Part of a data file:
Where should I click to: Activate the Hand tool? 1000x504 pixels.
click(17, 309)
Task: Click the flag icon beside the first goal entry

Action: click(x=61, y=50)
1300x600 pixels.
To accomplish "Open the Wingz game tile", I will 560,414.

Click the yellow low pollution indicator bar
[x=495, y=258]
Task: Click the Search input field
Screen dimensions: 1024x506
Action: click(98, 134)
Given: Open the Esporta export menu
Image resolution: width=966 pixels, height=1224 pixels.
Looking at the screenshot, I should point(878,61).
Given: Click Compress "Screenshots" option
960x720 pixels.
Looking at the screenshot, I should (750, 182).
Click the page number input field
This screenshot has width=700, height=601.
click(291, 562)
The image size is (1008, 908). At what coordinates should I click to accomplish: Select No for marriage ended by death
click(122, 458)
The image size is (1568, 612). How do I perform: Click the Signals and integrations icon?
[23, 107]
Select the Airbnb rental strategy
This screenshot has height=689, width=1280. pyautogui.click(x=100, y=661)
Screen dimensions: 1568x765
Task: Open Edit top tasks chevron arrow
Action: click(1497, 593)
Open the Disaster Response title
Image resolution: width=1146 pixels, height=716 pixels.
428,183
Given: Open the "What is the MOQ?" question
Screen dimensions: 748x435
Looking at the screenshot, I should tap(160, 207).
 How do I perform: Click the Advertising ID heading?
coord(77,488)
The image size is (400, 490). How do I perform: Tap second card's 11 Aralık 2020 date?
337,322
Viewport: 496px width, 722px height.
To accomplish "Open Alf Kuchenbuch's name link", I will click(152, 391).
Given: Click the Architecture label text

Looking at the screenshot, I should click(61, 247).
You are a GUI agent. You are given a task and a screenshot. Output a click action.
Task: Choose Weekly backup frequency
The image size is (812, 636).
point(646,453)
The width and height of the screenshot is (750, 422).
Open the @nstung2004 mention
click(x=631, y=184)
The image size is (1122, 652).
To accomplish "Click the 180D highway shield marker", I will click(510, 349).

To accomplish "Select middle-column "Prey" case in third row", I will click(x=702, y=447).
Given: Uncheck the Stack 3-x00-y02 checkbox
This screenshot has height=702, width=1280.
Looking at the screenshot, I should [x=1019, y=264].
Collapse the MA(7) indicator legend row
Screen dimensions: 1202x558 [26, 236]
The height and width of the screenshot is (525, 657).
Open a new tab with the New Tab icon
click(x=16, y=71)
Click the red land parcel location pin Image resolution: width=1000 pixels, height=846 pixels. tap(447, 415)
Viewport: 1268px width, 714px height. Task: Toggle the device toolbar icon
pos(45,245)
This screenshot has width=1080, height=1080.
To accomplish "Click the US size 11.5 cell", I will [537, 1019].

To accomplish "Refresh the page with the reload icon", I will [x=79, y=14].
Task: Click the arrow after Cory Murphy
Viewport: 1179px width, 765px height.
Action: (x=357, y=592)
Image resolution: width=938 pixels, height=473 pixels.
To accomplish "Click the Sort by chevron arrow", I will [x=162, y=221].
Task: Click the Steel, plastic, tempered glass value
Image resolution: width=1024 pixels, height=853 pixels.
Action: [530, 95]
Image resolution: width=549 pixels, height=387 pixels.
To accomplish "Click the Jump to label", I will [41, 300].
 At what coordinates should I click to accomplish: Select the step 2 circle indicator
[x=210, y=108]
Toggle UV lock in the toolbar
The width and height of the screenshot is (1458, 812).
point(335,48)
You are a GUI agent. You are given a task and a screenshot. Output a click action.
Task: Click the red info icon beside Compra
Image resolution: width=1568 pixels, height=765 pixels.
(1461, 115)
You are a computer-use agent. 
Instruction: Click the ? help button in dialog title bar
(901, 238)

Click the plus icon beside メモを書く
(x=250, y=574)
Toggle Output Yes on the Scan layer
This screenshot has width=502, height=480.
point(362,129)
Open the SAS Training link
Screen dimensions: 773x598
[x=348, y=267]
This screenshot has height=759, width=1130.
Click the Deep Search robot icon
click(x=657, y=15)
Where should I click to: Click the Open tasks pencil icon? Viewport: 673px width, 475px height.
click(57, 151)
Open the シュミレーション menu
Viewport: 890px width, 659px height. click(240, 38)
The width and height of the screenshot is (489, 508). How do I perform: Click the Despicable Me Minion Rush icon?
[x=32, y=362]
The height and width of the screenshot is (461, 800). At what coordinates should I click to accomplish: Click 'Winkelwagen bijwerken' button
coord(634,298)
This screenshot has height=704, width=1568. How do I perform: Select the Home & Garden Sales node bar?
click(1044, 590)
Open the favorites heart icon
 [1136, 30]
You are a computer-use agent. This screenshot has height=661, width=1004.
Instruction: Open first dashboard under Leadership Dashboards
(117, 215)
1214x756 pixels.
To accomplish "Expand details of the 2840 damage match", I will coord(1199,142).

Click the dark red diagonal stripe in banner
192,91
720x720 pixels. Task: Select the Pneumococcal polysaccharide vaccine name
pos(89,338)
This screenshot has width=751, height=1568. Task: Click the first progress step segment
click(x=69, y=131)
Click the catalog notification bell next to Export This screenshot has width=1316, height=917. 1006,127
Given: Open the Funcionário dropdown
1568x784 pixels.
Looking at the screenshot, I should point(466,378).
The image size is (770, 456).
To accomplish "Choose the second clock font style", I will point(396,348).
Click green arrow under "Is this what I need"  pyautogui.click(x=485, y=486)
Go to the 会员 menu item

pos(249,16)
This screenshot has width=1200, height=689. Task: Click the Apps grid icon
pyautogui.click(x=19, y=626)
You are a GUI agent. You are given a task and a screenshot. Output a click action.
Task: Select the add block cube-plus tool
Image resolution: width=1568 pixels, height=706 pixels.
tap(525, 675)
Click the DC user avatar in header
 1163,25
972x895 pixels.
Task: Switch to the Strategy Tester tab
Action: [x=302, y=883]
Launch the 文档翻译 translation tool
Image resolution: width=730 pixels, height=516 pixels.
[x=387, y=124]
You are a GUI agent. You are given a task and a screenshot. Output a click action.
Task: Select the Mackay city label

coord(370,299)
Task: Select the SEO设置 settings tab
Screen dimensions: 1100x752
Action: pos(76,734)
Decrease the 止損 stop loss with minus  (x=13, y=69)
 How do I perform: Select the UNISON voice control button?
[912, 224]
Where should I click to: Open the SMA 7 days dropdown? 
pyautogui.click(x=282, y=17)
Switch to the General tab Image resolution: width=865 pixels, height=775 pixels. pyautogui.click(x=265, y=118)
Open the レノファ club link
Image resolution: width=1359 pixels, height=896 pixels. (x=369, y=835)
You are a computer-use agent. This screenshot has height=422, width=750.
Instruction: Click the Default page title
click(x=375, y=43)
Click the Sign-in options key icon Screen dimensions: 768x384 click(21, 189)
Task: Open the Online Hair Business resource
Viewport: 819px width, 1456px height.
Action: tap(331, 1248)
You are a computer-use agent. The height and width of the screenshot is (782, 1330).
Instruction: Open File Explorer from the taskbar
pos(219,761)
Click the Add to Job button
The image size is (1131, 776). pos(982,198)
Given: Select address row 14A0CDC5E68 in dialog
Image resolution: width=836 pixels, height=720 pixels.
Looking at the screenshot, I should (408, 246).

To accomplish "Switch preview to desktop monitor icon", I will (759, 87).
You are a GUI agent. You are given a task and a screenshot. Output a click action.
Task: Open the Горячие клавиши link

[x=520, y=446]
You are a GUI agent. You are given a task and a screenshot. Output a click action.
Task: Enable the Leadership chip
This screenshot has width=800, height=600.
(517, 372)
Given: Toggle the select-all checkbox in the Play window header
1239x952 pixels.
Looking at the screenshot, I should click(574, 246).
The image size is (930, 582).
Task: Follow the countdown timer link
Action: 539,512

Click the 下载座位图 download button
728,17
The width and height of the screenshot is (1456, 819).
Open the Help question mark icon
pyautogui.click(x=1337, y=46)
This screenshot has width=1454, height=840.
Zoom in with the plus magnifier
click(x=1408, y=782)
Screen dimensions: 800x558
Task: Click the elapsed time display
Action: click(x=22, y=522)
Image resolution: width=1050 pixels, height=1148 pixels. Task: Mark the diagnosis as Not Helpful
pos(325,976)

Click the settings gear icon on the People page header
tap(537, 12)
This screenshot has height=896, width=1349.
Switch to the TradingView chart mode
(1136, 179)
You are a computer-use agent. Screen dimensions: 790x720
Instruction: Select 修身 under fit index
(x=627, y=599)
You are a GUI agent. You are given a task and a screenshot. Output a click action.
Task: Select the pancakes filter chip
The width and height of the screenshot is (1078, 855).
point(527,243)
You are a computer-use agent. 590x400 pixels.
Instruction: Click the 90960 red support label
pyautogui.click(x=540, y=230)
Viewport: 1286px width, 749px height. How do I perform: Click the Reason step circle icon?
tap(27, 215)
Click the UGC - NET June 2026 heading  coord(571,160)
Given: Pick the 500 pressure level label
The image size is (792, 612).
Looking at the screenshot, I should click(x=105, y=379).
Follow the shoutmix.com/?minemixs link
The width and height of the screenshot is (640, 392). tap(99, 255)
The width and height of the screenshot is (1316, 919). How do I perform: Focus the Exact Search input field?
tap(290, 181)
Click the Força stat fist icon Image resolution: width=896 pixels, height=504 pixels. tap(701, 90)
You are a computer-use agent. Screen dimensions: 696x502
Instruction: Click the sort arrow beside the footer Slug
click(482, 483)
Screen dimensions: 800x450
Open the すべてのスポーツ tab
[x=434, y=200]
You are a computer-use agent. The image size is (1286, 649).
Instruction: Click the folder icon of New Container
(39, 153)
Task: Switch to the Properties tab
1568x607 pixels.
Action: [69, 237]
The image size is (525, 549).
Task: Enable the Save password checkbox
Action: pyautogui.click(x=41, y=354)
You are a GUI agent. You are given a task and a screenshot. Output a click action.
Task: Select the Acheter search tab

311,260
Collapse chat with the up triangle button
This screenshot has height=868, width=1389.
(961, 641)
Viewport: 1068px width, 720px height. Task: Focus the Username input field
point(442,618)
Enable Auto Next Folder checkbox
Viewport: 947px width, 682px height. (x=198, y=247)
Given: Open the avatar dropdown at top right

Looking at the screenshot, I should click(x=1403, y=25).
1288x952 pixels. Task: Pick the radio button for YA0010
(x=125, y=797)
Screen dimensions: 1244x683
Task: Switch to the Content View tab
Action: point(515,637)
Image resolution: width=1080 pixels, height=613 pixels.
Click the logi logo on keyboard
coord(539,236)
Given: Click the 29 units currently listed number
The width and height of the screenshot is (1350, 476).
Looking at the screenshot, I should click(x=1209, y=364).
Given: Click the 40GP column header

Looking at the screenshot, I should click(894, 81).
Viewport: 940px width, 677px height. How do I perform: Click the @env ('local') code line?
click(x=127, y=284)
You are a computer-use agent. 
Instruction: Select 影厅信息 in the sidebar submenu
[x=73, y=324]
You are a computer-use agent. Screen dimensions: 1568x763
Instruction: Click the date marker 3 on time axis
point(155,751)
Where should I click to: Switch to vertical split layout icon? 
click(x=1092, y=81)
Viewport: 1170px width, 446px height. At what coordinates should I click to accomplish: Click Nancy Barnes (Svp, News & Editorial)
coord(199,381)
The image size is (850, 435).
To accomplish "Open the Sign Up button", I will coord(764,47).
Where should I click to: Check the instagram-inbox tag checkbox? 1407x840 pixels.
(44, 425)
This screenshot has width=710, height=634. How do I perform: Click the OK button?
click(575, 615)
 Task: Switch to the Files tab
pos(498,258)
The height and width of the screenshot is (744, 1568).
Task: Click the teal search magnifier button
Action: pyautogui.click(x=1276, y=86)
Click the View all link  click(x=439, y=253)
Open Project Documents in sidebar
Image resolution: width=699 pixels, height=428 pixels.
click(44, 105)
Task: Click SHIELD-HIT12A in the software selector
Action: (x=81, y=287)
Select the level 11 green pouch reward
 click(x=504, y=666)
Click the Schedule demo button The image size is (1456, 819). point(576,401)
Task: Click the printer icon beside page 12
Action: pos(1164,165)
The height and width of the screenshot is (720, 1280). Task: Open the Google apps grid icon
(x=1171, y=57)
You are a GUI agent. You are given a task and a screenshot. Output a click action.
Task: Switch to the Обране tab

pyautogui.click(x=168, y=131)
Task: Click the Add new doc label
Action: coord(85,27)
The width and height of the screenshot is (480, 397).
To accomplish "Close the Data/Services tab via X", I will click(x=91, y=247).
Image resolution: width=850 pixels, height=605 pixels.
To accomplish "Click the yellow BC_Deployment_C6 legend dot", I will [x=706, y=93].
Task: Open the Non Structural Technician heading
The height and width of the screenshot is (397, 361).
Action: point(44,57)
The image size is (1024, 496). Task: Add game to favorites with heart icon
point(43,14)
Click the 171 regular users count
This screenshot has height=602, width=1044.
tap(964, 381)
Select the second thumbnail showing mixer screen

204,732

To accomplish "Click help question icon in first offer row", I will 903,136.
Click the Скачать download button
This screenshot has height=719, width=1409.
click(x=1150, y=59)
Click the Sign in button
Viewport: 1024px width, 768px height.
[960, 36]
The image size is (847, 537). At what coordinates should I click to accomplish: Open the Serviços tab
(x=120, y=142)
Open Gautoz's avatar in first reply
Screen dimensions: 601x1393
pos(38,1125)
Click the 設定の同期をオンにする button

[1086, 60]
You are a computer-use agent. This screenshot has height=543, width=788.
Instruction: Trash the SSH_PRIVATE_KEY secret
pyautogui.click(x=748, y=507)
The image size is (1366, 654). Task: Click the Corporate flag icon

### Task to complete
Convert the records from the line containing "has height=661, width=1004." through the line containing "I will point(396,348)." into a JSON list of strings, with one string per line and blank lines omitted.

### Expected output
[
  "You are a computer-use agent. This screenshot has height=661, width=1004.",
  "Instruction: Open first dashboard under Leadership Dashboards",
  "(117, 215)",
  "1214x756 pixels.",
  "To accomplish \"Expand details of the 2840 damage match\", I will coord(1199,142).",
  "Click the dark red diagonal stripe in banner",
  "192,91",
  "720x720 pixels. Task: Select the Pneumococcal polysaccharide vaccine name",
  "pos(89,338)",
  "This screenshot has width=751, height=1568. Task: Click the first progress step segment",
  "click(x=69, y=131)",
  "Click the catalog notification bell next to Export This screenshot has width=1316, height=917. 1006,127",
  "Given: Open the Funcionário dropdown",
  "1568x784 pixels.",
  "Looking at the screenshot, I should point(466,378).",
  "The image size is (770, 456).",
  "To accomplish \"Choose the second clock font style\", I will point(396,348)."
]